ABOUT THIS EXERCISE
Take the line containing "This screenshot has height=516, width=800." and all lines after it to the end of the records, and output them exactly.

SUPPLIED DATA
• • • • •

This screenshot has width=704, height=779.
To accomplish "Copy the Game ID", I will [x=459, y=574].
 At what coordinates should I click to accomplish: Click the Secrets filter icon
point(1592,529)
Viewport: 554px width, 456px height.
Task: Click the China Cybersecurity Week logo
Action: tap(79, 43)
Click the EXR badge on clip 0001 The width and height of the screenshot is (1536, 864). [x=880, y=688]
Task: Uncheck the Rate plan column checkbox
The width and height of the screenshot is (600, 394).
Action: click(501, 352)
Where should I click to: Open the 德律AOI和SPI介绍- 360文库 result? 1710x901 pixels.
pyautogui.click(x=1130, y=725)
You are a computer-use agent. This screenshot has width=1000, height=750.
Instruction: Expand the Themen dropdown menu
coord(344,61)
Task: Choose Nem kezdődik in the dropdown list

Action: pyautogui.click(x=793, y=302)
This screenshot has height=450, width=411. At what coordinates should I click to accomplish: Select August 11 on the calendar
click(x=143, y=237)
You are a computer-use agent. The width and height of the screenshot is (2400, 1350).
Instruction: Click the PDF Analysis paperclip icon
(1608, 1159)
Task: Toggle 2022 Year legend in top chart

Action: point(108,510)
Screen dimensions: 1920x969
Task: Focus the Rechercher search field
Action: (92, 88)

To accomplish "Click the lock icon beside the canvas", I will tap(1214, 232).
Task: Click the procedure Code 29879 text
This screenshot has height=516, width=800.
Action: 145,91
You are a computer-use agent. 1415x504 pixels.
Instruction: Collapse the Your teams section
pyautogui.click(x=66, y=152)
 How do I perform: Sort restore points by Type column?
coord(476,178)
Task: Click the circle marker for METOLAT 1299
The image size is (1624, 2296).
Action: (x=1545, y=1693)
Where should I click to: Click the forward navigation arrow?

• • • • •

RESPONSE
This screenshot has height=516, width=800.
Action: 145,91
You are a computer-use agent. 1415x504 pixels.
Instruction: Collapse the Your teams section
pyautogui.click(x=66, y=152)
 How do I perform: Sort restore points by Type column?
coord(476,178)
Task: Click the circle marker for METOLAT 1299
The image size is (1624, 2296).
Action: (x=1545, y=1693)
Where should I click to: Click the forward navigation arrow?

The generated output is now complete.